Au sens «parcours photo», plutôt que où je vais, l’astrophoto c’est d’où je viens ! J’ai commencé l’astronomie enfant, peut être par fascination pour les images colorées des nébuleuses, plus particulièrement celles prises par David Malin dans les années 80. J’ai d’abord observé aux jumelles, puis dans un télescope. Très vite, j’ai eu envie de mieux saisir ces objets ténus, que l’on ne fait souvent que deviner à l’œil nu. Et c’est ainsi que j’ai utilisé mes premières pellicules, sur le ciel la nuit. C’est seulement ensuite, dans la continuité d’une recherche d’esthétisme, que je me suis intéressé à la photo d’autres espaces, à viser un peu moins haut, entre terre et ciel, et plus particulièrement en montagne. Outre les innombrables opportunités de notre région, j’aime arpenter les endroits reculés de notre planète l’appareil à la main, à la recherche de cieux purs, à la poursuite d’espaces sauvages et de phénomènes célestes.
Qu’allez-vous présenter au public des Confrontations (Photos, animations, films, conférences, matériel, etc…) ?
En exposant à travers quelques photos un modeste échantillon du grand spectacle céleste, j’espère avant tout donner envie aux visiteurs de poursuivre le voyage par leurs propres moyens, par l’échange et la discussion. En effet, notre vie urbaine nous déconnecte parfois trop de cet univers merveilleux, observé par nos ancêtres depuis la nuit des temps.
Les amateurs de technique seront j’en suis sûr attirés par le côté pratique de l’astrophoto, et je prépare pour eux des démonstrations ludiques sur les effets du traitement d’image (ce qui sort généralement de l’appareil photo étant souvent très loin d’une belle image en astro !).
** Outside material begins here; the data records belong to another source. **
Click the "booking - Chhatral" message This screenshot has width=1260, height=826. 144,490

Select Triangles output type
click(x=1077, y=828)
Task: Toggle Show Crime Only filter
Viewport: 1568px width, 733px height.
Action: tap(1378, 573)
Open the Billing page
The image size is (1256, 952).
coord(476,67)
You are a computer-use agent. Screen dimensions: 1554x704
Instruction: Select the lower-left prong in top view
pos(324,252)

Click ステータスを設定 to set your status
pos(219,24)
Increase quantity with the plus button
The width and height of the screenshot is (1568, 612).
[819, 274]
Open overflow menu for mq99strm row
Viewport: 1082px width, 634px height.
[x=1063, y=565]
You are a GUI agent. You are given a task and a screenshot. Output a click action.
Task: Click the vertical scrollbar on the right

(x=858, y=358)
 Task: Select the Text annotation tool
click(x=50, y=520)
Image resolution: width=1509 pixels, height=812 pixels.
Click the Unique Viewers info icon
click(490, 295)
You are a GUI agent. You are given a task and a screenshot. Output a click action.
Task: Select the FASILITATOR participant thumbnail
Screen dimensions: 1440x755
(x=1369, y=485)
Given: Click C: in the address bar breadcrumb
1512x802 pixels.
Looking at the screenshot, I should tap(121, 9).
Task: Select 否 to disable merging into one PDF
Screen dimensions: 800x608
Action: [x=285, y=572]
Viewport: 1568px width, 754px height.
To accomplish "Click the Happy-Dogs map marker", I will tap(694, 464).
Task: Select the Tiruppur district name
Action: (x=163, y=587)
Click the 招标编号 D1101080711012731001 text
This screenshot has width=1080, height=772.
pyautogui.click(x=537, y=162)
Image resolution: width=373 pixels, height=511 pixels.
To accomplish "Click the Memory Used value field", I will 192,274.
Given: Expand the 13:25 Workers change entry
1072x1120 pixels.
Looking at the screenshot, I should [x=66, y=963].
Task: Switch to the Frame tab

En parlant de films, ce sera peut être l’occasion de présenter également quelques courts métrages « timelapse » des mouvements de la voûte céleste en accéléré, réalisables par tous avec peu de matériel… à mi-chemin entre la photo et la vidéo.
Une monture et une lunette seront bien sûr visibles sur le stand pour se faire une idée du matériel.
Pour terminer, que vous évoque l’expression « confrontations photographiques » ?
Une opportunité de comparer des points de vue et des techniques entre photographes, d’échanger et de partager avec les autres. Et dans la connotation brutale du mot, pour moi l’occasion d’être surpris, de se poser des questions! Par les images proposées et les sensations qu’elles inspirent… un face à face entre le spectateur et la photo.